The Arts Council Silicon Valley (1982–2013) was the official Santa Clara County, United States arts council.
Established in 1982 originally as the Cultural Council and later as Arts Council of Santa Clara County, Arts Council Silicon Valley (ACSV) was a private, nonprofit arts organization dedicated to improving the quality of life for Santa Clara County residents by creating and fostering arts and culture throughout the region.
As a grant agency, the ACSV provided funding and fundraising support services to more than 140 local arts organizations and individual artists. It also provided advocacy, marketing, and support services to more than 600 local arts organizations and strove to help make the arts accessible to local youth. As the official state and local partner with the California Arts Council and the County of Santa Clara, the ACSV was in 2010 the largest private nonprofit arts council in the state. During its 31 year history, the ACSV had distributed nearly $24 million in grants and services to the arts in Santa Clara County. Arts Council Silicon Valley and 1st ACT Silicon Valley merged in 2013 to create the regional nonprofit SVCREATES. SVCREATES builds on the Arts Council’s 30-year history of support to the arts community.

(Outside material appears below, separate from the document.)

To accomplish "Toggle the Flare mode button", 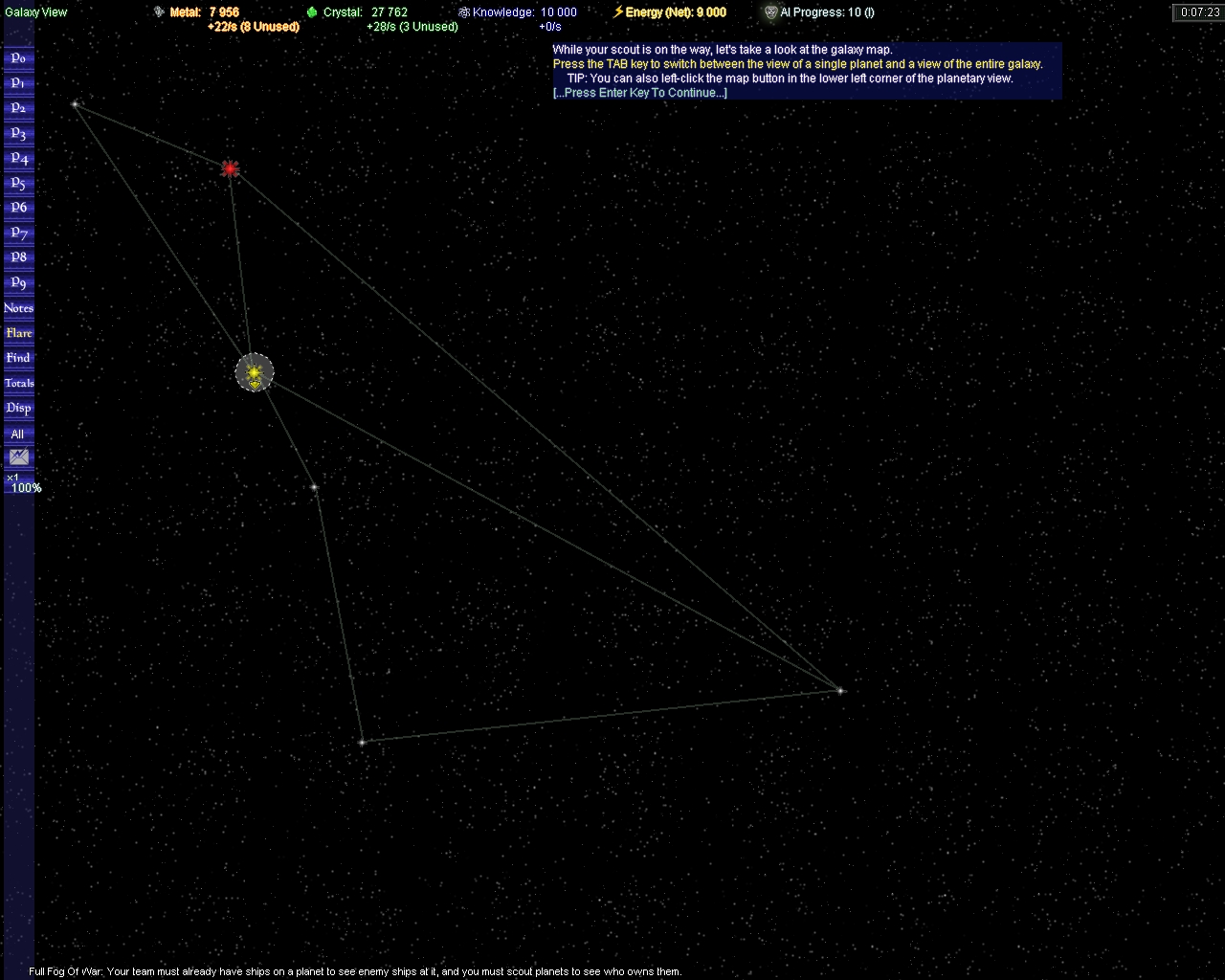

Artist/advocate Ruth Tunstall Grant served on the first ACSV board of directors with broad involvement and impact in community service. She saw San José’s stagnant urban core and advocated for a greater role for the arts and creative problem solving. While on the board, she started Hands on the Arts, now Sunnyvale’s annual family festival. She worked with inveterate arts advocate Consuelo Santos Killins, a member and former chair of the California Arts Council, who understood power dynamics locally and at the state level.[1]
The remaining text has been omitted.